Das bodenständige Aichwald und das mondäne Baden-Baden haben eine Gemeinsamkeit: In beiden Kommunen lebt eine Bevölkerung mit dem höchsten Altersdurchschnitt in Baden-Württemberg. Wobei Aichwald vor den Toren Stuttgarts die Nase noch ein bisschen weiter vorne hat: Dort beträgt das Durchschnittsalter der Einwohner 48 Jahre, und der Anteil der über 65-Jährigen ist kreisweit spitze. In Baden-Baden sind die Menschen im Schnitt 47,2 Jahre alt. Warum ist Aichwald attraktiv für Ältere – oder handelt es sich um einen statistischen Zufall?
Auf diese Frage angesprochen, berichtet Michael Neumann, der seit vielen Jahren den Aichwalder Seniorenrat leitet und sich in seinem Viertel wie in einem großen Altersheim vorkommt, wie er lakonisch anmerkt, aus seinem breiten Erfahrungsschatz. Tatsächlich schätzt auch der frühere Hauptschullehrer das Leben in der Schurwaldgemeinde.
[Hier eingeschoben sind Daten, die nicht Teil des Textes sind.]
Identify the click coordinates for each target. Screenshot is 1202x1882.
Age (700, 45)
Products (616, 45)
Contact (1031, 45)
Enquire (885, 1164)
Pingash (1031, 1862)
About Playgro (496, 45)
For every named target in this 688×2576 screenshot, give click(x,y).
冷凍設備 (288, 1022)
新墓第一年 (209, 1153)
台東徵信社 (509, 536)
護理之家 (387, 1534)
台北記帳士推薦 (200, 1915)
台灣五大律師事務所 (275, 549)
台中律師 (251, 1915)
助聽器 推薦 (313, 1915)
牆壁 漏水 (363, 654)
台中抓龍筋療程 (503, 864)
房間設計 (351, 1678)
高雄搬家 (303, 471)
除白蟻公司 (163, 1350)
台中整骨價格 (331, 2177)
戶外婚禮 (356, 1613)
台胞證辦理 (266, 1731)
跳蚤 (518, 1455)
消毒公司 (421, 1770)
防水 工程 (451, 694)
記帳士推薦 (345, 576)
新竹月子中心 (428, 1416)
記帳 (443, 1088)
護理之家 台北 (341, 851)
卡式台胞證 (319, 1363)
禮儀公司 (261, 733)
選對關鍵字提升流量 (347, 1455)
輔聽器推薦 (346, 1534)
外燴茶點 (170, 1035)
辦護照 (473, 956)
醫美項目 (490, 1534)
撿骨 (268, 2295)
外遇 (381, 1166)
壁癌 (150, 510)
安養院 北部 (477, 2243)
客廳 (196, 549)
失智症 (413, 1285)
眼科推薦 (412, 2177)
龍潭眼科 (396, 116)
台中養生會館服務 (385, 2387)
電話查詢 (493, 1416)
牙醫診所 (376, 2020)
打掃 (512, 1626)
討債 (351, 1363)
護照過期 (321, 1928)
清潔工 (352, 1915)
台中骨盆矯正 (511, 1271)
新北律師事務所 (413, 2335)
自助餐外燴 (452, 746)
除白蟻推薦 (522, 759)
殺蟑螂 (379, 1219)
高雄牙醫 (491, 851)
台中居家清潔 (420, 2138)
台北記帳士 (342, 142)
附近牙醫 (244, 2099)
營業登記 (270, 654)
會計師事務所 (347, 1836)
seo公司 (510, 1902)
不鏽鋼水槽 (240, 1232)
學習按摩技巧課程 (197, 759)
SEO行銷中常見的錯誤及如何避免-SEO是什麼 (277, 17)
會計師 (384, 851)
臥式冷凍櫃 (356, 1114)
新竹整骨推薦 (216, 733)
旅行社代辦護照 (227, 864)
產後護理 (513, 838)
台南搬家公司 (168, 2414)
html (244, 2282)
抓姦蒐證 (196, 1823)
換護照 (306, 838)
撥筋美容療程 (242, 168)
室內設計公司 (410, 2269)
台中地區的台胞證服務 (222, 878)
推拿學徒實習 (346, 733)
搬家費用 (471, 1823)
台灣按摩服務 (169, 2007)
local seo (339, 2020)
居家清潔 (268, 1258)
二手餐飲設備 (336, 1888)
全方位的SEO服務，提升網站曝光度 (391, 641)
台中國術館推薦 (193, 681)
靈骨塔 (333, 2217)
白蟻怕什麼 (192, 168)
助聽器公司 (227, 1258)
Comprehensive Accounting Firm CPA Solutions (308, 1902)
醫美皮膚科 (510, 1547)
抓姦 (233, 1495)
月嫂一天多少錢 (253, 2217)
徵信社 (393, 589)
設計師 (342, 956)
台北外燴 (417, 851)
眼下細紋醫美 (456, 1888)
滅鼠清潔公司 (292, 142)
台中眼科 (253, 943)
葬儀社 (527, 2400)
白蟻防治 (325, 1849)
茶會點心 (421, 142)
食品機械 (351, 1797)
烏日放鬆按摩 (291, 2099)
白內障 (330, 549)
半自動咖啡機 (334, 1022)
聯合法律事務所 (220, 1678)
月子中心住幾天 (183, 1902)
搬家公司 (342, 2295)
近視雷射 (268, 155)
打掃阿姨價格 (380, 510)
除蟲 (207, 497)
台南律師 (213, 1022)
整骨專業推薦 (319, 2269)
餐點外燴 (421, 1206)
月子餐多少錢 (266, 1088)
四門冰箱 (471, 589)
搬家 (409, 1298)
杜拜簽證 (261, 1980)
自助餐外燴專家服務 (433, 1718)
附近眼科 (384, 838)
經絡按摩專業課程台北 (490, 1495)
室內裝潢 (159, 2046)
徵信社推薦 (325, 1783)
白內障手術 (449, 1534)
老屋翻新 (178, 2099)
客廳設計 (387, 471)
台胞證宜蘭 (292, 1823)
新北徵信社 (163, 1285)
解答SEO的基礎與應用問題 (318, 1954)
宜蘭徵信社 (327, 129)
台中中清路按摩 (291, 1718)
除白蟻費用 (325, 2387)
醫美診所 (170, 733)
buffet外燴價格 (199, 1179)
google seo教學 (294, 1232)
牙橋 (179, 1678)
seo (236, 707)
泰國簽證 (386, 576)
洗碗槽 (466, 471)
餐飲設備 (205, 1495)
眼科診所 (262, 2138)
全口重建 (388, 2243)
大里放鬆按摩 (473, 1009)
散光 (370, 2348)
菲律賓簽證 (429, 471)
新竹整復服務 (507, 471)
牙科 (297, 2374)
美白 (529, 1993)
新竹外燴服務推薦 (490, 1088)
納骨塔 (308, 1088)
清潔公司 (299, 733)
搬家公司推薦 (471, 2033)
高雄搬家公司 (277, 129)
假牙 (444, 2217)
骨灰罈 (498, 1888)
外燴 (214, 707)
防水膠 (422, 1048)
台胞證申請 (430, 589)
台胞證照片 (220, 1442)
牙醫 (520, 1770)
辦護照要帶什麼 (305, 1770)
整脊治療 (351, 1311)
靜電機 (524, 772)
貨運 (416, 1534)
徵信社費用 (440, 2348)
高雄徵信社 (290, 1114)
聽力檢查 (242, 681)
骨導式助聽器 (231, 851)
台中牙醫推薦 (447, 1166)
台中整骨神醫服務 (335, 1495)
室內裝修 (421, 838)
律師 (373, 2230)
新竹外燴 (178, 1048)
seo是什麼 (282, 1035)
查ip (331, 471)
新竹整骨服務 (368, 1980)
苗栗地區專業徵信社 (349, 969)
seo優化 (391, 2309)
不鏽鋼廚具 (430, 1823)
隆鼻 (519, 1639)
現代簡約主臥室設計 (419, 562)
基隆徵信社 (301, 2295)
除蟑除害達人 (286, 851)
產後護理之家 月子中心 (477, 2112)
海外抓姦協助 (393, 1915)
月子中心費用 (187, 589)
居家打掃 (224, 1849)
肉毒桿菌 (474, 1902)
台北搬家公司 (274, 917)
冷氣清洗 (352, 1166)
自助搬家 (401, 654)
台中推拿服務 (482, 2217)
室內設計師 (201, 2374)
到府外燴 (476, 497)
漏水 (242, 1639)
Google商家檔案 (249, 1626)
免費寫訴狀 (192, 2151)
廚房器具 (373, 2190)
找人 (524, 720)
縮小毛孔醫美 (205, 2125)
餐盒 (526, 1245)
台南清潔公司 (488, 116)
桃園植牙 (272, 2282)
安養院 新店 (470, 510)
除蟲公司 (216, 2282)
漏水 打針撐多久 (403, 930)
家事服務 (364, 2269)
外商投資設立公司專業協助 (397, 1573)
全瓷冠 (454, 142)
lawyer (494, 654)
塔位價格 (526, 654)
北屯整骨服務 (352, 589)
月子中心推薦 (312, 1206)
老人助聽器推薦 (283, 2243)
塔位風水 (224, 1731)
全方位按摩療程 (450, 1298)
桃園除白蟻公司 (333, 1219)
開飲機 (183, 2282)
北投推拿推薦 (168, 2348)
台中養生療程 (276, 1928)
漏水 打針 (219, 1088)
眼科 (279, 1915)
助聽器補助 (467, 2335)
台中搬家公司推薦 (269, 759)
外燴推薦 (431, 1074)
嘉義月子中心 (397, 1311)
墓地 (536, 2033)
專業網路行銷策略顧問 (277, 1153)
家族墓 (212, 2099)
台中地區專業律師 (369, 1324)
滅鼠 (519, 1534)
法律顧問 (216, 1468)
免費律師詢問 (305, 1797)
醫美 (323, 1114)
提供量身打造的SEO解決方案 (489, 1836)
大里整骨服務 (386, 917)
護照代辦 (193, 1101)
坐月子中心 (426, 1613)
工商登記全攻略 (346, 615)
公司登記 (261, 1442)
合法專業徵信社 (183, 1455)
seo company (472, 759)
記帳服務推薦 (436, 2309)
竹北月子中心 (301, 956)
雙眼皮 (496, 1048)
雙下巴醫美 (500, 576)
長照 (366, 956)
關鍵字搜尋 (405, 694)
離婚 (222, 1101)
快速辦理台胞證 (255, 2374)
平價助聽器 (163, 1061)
Mit seiner Frau wohnt er seit dem Einzug in den 1980er-Jahren in dem Schan­bacher Quartier rund um Hesse-, Wieland- und Fontaneweg – und ist genauso wie die Nachbarn dort immer älter geworden.
Kein schlechter Ort für den dritten Lebensabschnitt, darin sind sich Brigitte und Michael Neumann zusammen mit dem Gast und Weggefährten in der SPD-Ratsfraktion, Hans Ulrich Richter, einig. Kurze Wege ins Grüne aber auch ins Schanbacher Zentrum, das laut Brigitte Weber nicht nur mit einer „hervorragenden Bücherei“, sondern auch mit Läden und Dienstleistern punkten kann, machten die gute Wohnlage aus.
Man müsse nur zum Facharzt oder für besondere Einkäufe in die Nachbarstädte Esslingen, Weinstadt oder Stuttgart. Und auch für Berufspendler und die Schülerinnen und Schüler sei die Lage gut, zumal der S-Bahn-Anschluss in Weinstadt-Endersbach innerhalb von 15 Minuten mit Auto oder Bus erreichbar sei, sagt Hans Ulrich Richter, der im Ortsteil Aichelberg lebt.
Diese Infrastruktur sei typisch für Gemeinden und wohlhabende Städte im Umfeld von Wirtschaftszentren, heißt es auf der Website „Wegweiser Kommune“, die die Bertelsmann-Stiftung herausgibt. Kommunen im Stuttgarter Speckgürtel wie Aichwald verfügen demnach über eine gute Wohnqualität und ein familien- und kinderfreundliches Umfeld, beides seien gute Grundlagen für eine günstige demografische Entwicklung.

Vieles konzentriert sich in Schanbach
Wobei es lohnt, genauer hinzuschauen: „Wir haben eigentlich zwei Welten in Aichwald“, beschreibt Neumann die unterschiedliche Infrastruktur im Hauptort Schanbach, um den sich die Ortsteile Aichschieß, Krummhardt, Lobenrot und Aichelberg gruppieren. Verwaltungssitz, Apotheke, Vollsortimenter und Seniorenheim – das alles findet sich nur in Schanbach, während die Bewohnerinnen und Bewohner der Teilorte für viele alltägliche Besorgungen den Kernort aufsuchen müssten.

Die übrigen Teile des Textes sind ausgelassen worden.